PROBLEM TO WORK ON: Copy all of the following items verbatim.

--- EXERCISE INPUTS ---

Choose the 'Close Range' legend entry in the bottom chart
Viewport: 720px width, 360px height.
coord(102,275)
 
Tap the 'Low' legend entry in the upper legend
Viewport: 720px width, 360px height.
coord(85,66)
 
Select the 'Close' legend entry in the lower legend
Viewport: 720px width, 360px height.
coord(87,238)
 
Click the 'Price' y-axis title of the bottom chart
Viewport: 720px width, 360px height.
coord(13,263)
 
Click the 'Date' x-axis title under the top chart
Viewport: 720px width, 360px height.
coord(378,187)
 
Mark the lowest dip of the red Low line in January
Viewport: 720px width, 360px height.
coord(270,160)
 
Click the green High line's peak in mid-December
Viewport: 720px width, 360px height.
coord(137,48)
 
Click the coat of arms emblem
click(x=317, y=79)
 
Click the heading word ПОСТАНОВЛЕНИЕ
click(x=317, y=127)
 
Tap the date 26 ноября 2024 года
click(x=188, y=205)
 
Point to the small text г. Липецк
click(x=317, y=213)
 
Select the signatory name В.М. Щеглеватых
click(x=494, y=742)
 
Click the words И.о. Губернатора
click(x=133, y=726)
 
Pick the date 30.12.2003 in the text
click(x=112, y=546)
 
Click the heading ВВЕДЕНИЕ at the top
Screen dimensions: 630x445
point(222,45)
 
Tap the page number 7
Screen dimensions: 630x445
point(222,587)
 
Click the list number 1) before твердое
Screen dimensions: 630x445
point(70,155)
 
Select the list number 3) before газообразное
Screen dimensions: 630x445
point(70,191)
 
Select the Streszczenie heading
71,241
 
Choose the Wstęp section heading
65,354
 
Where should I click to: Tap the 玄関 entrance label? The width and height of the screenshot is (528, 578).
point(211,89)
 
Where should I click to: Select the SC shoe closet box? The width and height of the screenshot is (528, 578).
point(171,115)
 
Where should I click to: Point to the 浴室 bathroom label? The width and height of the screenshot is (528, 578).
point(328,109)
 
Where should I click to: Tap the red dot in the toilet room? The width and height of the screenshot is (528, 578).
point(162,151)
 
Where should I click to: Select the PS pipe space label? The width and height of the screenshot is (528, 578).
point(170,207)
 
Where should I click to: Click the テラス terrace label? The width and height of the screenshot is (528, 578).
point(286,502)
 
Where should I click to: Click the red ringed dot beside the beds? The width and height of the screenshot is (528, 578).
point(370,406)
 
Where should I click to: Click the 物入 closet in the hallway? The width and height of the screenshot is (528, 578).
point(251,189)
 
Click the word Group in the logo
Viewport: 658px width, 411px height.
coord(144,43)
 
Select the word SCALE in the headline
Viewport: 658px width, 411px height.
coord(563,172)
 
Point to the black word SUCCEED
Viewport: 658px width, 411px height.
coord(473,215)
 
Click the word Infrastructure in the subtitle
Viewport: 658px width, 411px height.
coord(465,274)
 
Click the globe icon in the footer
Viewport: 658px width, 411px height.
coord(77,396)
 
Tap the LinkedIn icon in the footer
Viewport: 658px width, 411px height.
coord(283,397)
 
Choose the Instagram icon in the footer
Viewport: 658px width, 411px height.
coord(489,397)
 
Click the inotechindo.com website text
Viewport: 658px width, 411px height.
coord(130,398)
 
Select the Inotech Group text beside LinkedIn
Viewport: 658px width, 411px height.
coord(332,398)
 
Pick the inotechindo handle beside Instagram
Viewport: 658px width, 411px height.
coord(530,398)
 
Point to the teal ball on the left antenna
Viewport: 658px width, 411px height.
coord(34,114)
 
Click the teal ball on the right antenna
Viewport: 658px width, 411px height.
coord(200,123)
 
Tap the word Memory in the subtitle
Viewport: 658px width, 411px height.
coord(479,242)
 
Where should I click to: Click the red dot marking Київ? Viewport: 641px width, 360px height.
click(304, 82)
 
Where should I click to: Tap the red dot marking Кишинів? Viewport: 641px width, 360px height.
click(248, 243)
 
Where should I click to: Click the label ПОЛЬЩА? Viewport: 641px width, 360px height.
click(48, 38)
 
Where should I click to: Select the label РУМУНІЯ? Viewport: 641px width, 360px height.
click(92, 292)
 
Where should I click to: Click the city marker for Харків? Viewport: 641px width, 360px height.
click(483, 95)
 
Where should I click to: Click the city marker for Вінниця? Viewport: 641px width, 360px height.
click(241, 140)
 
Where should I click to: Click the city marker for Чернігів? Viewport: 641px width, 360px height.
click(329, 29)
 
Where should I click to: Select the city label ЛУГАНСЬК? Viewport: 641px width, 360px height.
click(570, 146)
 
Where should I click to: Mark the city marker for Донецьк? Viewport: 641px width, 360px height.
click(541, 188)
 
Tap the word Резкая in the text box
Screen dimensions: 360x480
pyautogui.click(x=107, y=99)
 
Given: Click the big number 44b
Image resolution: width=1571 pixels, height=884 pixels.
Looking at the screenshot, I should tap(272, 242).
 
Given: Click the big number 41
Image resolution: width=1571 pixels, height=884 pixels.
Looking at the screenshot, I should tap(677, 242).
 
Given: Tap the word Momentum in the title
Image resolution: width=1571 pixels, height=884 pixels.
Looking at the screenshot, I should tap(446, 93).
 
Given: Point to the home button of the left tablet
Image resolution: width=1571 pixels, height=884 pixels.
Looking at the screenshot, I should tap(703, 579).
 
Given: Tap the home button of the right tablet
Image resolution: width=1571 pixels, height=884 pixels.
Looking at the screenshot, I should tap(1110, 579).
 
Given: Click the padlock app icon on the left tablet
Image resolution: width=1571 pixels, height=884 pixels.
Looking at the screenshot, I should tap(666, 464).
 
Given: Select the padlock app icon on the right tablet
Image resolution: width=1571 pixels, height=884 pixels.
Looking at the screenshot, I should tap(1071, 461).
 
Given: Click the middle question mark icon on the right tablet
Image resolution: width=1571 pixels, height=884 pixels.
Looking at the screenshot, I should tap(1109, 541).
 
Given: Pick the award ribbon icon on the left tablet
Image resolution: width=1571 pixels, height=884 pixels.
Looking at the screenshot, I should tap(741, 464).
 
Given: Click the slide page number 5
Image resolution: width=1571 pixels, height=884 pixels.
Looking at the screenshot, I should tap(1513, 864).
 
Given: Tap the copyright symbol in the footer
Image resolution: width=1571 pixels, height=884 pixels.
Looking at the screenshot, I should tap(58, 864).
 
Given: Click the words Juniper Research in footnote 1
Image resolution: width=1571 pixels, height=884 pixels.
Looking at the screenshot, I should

---

RESULT OF THIS EXERCISE:
Choose the 'Close Range' legend entry in the bottom chart
Viewport: 720px width, 360px height.
coord(102,275)
 
Tap the 'Low' legend entry in the upper legend
Viewport: 720px width, 360px height.
coord(85,66)
 
Select the 'Close' legend entry in the lower legend
Viewport: 720px width, 360px height.
coord(87,238)
 
Click the 'Price' y-axis title of the bottom chart
Viewport: 720px width, 360px height.
coord(13,263)
 
Click the 'Date' x-axis title under the top chart
Viewport: 720px width, 360px height.
coord(378,187)
 
Mark the lowest dip of the red Low line in January
Viewport: 720px width, 360px height.
coord(270,160)
 
Click the green High line's peak in mid-December
Viewport: 720px width, 360px height.
coord(137,48)
 
Click the coat of arms emblem
click(x=317, y=79)
 
Click the heading word ПОСТАНОВЛЕНИЕ
click(x=317, y=127)
 
Tap the date 26 ноября 2024 года
click(x=188, y=205)
 
Point to the small text г. Липецк
click(x=317, y=213)
 
Select the signatory name В.М. Щеглеватых
click(x=494, y=742)
 
Click the words И.о. Губернатора
click(x=133, y=726)
 
Pick the date 30.12.2003 in the text
click(x=112, y=546)
 
Click the heading ВВЕДЕНИЕ at the top
Screen dimensions: 630x445
point(222,45)
 
Tap the page number 7
Screen dimensions: 630x445
point(222,587)
 
Click the list number 1) before твердое
Screen dimensions: 630x445
point(70,155)
 
Select the list number 3) before газообразное
Screen dimensions: 630x445
point(70,191)
 
Select the Streszczenie heading
71,241
 
Choose the Wstęp section heading
65,354
 
Where should I click to: Tap the 玄関 entrance label? The width and height of the screenshot is (528, 578).
point(211,89)
 
Where should I click to: Select the SC shoe closet box? The width and height of the screenshot is (528, 578).
point(171,115)
 
Where should I click to: Point to the 浴室 bathroom label? The width and height of the screenshot is (528, 578).
point(328,109)
 
Where should I click to: Tap the red dot in the toilet room? The width and height of the screenshot is (528, 578).
point(162,151)
 
Where should I click to: Select the PS pipe space label? The width and height of the screenshot is (528, 578).
point(170,207)
 
Where should I click to: Click the テラス terrace label? The width and height of the screenshot is (528, 578).
point(286,502)
 
Where should I click to: Click the red ringed dot beside the beds? The width and height of the screenshot is (528, 578).
point(370,406)
 
Where should I click to: Click the 物入 closet in the hallway? The width and height of the screenshot is (528, 578).
point(251,189)
 
Click the word Group in the logo
Viewport: 658px width, 411px height.
coord(144,43)
 
Select the word SCALE in the headline
Viewport: 658px width, 411px height.
coord(563,172)
 
Point to the black word SUCCEED
Viewport: 658px width, 411px height.
coord(473,215)
 
Click the word Infrastructure in the subtitle
Viewport: 658px width, 411px height.
coord(465,274)
 
Click the globe icon in the footer
Viewport: 658px width, 411px height.
coord(77,396)
 
Tap the LinkedIn icon in the footer
Viewport: 658px width, 411px height.
coord(283,397)
 
Choose the Instagram icon in the footer
Viewport: 658px width, 411px height.
coord(489,397)
 
Click the inotechindo.com website text
Viewport: 658px width, 411px height.
coord(130,398)
 
Select the Inotech Group text beside LinkedIn
Viewport: 658px width, 411px height.
coord(332,398)
 
Pick the inotechindo handle beside Instagram
Viewport: 658px width, 411px height.
coord(530,398)
 
Point to the teal ball on the left antenna
Viewport: 658px width, 411px height.
coord(34,114)
 
Click the teal ball on the right antenna
Viewport: 658px width, 411px height.
coord(200,123)
 
Tap the word Memory in the subtitle
Viewport: 658px width, 411px height.
coord(479,242)
 
Where should I click to: Click the red dot marking Київ? Viewport: 641px width, 360px height.
click(304, 82)
 
Where should I click to: Tap the red dot marking Кишинів? Viewport: 641px width, 360px height.
click(248, 243)
 
Where should I click to: Click the label ПОЛЬЩА? Viewport: 641px width, 360px height.
click(48, 38)
 
Where should I click to: Select the label РУМУНІЯ? Viewport: 641px width, 360px height.
click(92, 292)
 
Where should I click to: Click the city marker for Харків? Viewport: 641px width, 360px height.
click(483, 95)
 
Where should I click to: Click the city marker for Вінниця? Viewport: 641px width, 360px height.
click(241, 140)
 
Where should I click to: Click the city marker for Чернігів? Viewport: 641px width, 360px height.
click(329, 29)
 
Where should I click to: Select the city label ЛУГАНСЬК? Viewport: 641px width, 360px height.
click(570, 146)
 
Where should I click to: Mark the city marker for Донецьк? Viewport: 641px width, 360px height.
click(541, 188)
 
Tap the word Резкая in the text box
Screen dimensions: 360x480
pyautogui.click(x=107, y=99)
 
Given: Click the big number 44b
Image resolution: width=1571 pixels, height=884 pixels.
Looking at the screenshot, I should tap(272, 242).
 
Given: Click the big number 41
Image resolution: width=1571 pixels, height=884 pixels.
Looking at the screenshot, I should tap(677, 242).
 
Given: Tap the word Momentum in the title
Image resolution: width=1571 pixels, height=884 pixels.
Looking at the screenshot, I should tap(446, 93).
 
Given: Point to the home button of the left tablet
Image resolution: width=1571 pixels, height=884 pixels.
Looking at the screenshot, I should tap(703, 579).
 
Given: Tap the home button of the right tablet
Image resolution: width=1571 pixels, height=884 pixels.
Looking at the screenshot, I should tap(1110, 579).
 
Given: Click the padlock app icon on the left tablet
Image resolution: width=1571 pixels, height=884 pixels.
Looking at the screenshot, I should tap(666, 464).
 
Given: Select the padlock app icon on the right tablet
Image resolution: width=1571 pixels, height=884 pixels.
Looking at the screenshot, I should tap(1071, 461).
 
Given: Click the middle question mark icon on the right tablet
Image resolution: width=1571 pixels, height=884 pixels.
Looking at the screenshot, I should tap(1109, 541).
 
Given: Pick the award ribbon icon on the left tablet
Image resolution: width=1571 pixels, height=884 pixels.
Looking at the screenshot, I should tap(741, 464).
 
Given: Click the slide page number 5
Image resolution: width=1571 pixels, height=884 pixels.
Looking at the screenshot, I should tap(1513, 864).
 
Given: Tap the copyright symbol in the footer
Image resolution: width=1571 pixels, height=884 pixels.
Looking at the screenshot, I should tap(58, 864).
 
Given: Click the words Juniper Research in footnote 1
Image resolution: width=1571 pixels, height=884 pixels.
Looking at the screenshot, I should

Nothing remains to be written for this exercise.